Erken gelişim yıllarında verilecek olan cinsel eğitim, belirli fizyolojik ve anatomik bilgilerin aktarılmasından çok, “olumlu” anne baba ilişkilerinin öğretilmesini içermelidir. Bu nedenle cinsel eğitimin ilk ve en temel adımı, çocuğa dengeli, güvenli ve huzurlu bir aile ortamının sağlanmasıdır.
Çocukların cinsellikle ilgili sordukları sorulara eksik ya da kaçamak cevaplar vermek neredeyse bir gelenektir. Bazen bu cevaplar iyi niyetli ama beceriksizdir. Leyleğin getirdiği, kapının önünde bulunduğu, lahanadan çıktığı masalları da hala yaygındır.
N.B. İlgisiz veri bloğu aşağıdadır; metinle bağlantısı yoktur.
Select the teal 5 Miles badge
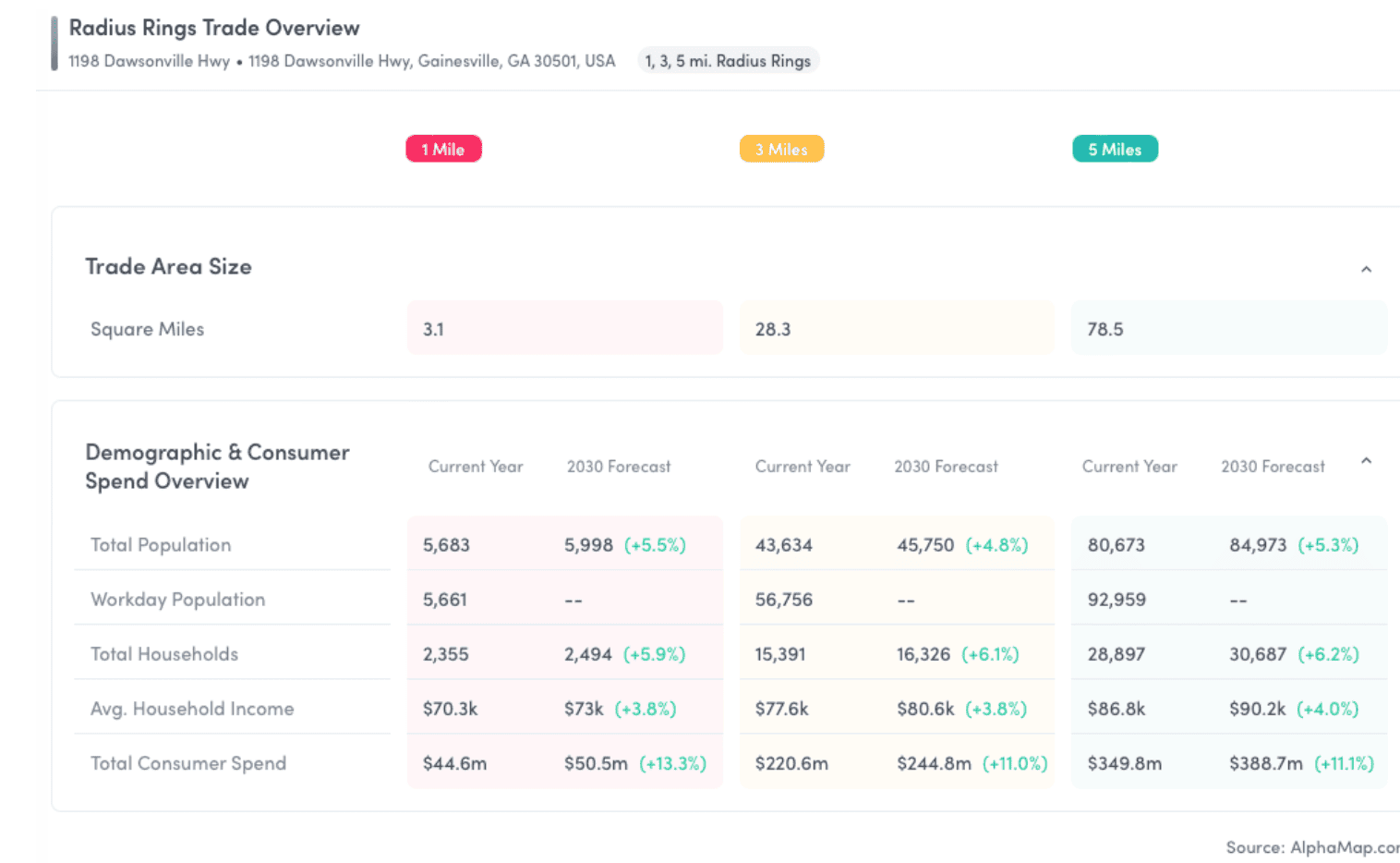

Çocuğa nereden geldiği konusunda bilgi verme yasağı kimi zaman da susarak gösterilir. Bu yasak o kadar ağırdır ki, çocuk soru sormaması gerektiğini bilinçsizce hissedebilir. Sorusuna cevap aldığı kimi zaman da anne baba, konuşma biçimleri ve esrarlı ses tonlarıyla kendilerini anlatmada serbest olmadıklarını ortaya koyar. Bu tavır çocuklar tarafından “Bununla ilgilenmek yasaktır.” şeklinde anlaşılır. Bu da çocukların meraklarını iki kat arttırır, araştırmalarını derinleştirir. Ama ne yazık ki, yaptıklarına hep bir hata yaptığı duygusu karışır. Cinsel bilgi konusunda yardımsız olan çocuk, sonuçta doyumsuz bir merak edinir ve suçluluk duygusuyla yüklenir. Cinsel olayların pek güzel birşey olmadığı, bu yüzden ilgilenilmemesi gerektiği sonucuna varılır. Sonuçta ilgilenilen konunun yasak, pis olduğu inancı yerleşir. Bilinçaltına itilen bu inanç, bir çok yetişkin insanın hayatını etkiler.
Önemli olan çocukların ihtiyaç duydukları anda, sorularına doğru cevapları alabilmeleridir. Çocukların cinsiyet ile ilgili konularda bilgi edinmeye ihtiyaç duyması, cinsel konuları merak etmesi, merakını gidermek için de soru sorması son derece doğaldır.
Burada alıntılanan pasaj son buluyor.